IF NOT EXISTS (SELECT * FROM sysobjects WHERE type = 'P' AND name = N'TransformEntityRelatesToEntityFactProc')
BEGIN
EXECUTE ('CREATE PROCEDURE dbo.[TransformEntityRelatesToEntityFactProc] @WaterMark xml AS RETURN 1')
END
GO
DECLARE @Statement NVARCHAR(MAX)
SET @Statement=
N'ALTER PROCEDURE [dbo].[TransformEntityRelatesToEntityFactProc](@WaterMark XML)
AS BEGIN
SET NOCOUNT ON
SET XACT_ABORT ON
DECLARE @BatchId INT,
@Updated INT = 0,
@Inserted INT = 0,
@retval INT = -1,
@err INT = 0,
@startTranCount INT = @@TRANCOUNT,
@source1WM DATETIME,
@source1MaxWM DATETIME,
@startTime DATETIME,
@batchSize INT,
@processedRowCount INT = 0,
@rejectedRowCount INT = 0
DECLARE @loopCount INT = 0,
@canContinue BIT = 1,
@rc INT = 1,
@level INT = 1
DECLARE @deletedE2E AS TABLE ( EntityDimKey INT NULL,
RelationshipTypeDimKey INT NULL,
TargetEntityDimKey INT NULL,
NewDeletedDate DATETIME NULL,
OldDeletedDate DATETIME NULL,
TobeUpdated BIT NULL,
Level INT NULL
)
--SELECT @task = ''Evaluating @source1MaxWM''
-- SET @source1MaxWM = GETUTCDATE()
WHILE(@canContinue = 1)
BEGIN
SELECT @task = ''Preparing #transformTemp0''
SELECT TOP(@batchSize) WITH TIES *
INTO #transformTemp0
FROM inbound.Relationship inbRel
WHERE inbRel.DWTimestamp >= @source1WM
AND inbRel.DWTimeStamp < @utc
ORDER BY DWTimestamp
SELECT @processedRowCount = @@ROWCOUNT
IF( @processedRowCount <> 0)
BEGIN --begin@processedRowCount
SELECT @task = ''Evaluating @source1MaxWM''
SELECT @source1MaxWM = (SELECT MAX(DWTimeStamp) FROM #transformTemp0)

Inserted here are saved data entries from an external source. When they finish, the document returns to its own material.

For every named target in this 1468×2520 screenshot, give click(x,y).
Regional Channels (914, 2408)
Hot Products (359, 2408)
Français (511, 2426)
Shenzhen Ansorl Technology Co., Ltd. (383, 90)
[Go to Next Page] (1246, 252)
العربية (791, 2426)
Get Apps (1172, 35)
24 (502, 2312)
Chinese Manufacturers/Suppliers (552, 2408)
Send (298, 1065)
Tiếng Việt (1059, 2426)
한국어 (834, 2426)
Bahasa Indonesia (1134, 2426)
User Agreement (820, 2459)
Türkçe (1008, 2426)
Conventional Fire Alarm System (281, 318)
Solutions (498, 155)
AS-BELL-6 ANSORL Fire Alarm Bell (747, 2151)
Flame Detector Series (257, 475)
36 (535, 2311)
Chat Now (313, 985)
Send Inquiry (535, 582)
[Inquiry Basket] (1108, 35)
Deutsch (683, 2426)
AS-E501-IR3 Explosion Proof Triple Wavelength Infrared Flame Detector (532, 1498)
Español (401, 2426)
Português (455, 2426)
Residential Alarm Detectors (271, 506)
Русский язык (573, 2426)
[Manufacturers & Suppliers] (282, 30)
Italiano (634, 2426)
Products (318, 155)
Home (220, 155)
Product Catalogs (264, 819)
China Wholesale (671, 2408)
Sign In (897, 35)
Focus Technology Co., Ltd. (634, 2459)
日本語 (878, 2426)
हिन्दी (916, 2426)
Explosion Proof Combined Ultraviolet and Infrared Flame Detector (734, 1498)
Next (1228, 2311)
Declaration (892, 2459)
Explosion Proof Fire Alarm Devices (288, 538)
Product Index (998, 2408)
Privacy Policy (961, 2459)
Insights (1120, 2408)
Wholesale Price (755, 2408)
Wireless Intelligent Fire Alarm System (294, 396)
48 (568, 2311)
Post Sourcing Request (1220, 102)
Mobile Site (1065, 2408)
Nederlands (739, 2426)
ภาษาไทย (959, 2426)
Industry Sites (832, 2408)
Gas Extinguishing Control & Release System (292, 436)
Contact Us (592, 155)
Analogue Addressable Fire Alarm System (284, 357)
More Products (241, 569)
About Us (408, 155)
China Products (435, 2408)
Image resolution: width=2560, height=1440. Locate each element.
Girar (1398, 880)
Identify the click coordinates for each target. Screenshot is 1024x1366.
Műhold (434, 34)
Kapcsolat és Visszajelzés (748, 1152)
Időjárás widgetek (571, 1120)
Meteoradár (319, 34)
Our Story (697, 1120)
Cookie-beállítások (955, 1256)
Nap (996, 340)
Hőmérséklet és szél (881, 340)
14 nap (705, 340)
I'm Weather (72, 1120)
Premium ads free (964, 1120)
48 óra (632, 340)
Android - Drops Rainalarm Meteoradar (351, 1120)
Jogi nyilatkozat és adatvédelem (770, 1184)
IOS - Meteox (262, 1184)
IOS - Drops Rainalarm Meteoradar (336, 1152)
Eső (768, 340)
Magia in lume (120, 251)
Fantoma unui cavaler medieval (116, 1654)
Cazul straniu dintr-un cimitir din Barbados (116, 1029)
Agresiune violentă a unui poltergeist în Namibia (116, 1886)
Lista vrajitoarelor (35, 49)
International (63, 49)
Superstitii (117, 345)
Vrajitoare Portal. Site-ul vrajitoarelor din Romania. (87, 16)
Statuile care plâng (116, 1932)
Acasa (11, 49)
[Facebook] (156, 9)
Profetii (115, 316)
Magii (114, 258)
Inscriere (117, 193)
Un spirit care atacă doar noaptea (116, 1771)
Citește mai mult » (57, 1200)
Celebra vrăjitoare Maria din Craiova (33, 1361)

SELECT @source1MaxWM = ( SELECT MIN(DWTimestamp)
FROM inbound.Relationship
WHERE DWTimeStamp > @source1MaxWM)
SELECT @source1MaxWM = ISNULL(@source1MaxWM, @utc)
/*
************************************************************************************************
* Step 1: Prepare a temp table with following bits of information:
* Step 2: ''Close'' all the ''Open'' events within the Batch
* Step 3: Delete unnecessary events (events that are either already present in the fact or
* that have been accounted for in the previous step) from the temp table
* Step 4: Update the fact to ''Close'' all the ''Open'' relationships
* Step 5: Insert new relationships
************************************************************************************************
*/
SELECT @task = ''Step 1: Preparing #TransformTemp1''
EXEC @err = dbo.InferDatasourceDimProc
@sourceTableName = ''inbound.Relationship'',
@columnName = ''DataSourceId'',
@filterColumnName = ''DWTimeStamp'',
@minTimeStamp = @source1WM,
@maxTimeStamp = @source1MaxWM,
@batchId = @BatchId
SELECT CONVERT(NVARCHAR(8), inbRel.TimeAdded, 112) AS DateKey,
dimDS.DataSourceDimKey,
dimRelType.RelationshipTypeDimKey,
dimSrcEnt.EntityDimKey AS SourceEntityDimKey,
dimTgtEnt.EntityDimKey AS TargetEntityDimKey,
inbRel.TimeAdded AS CreatedDate,
CASE WHEN inbRel.IsDeleted = 0 THEN ''9999/01/01'' ELSE inbRel.LastModified END AS DeletedDate,
IDENTITY(INT, 1, 1) AS IdentKey,
CASE WHEN dimRelType.TargetMaxCardinality = 1 THEN 1 ELSE 0 END AS IsSingleCardinalityRelationship,
inbRel.InsertedTimeStamp
INTO #transformTemp1
FROM #transformTemp0 inbRel
JOIN dbo.DataSourceDimvw dimDS ON (inbRel.DatasourceId = dimDS.SourceId)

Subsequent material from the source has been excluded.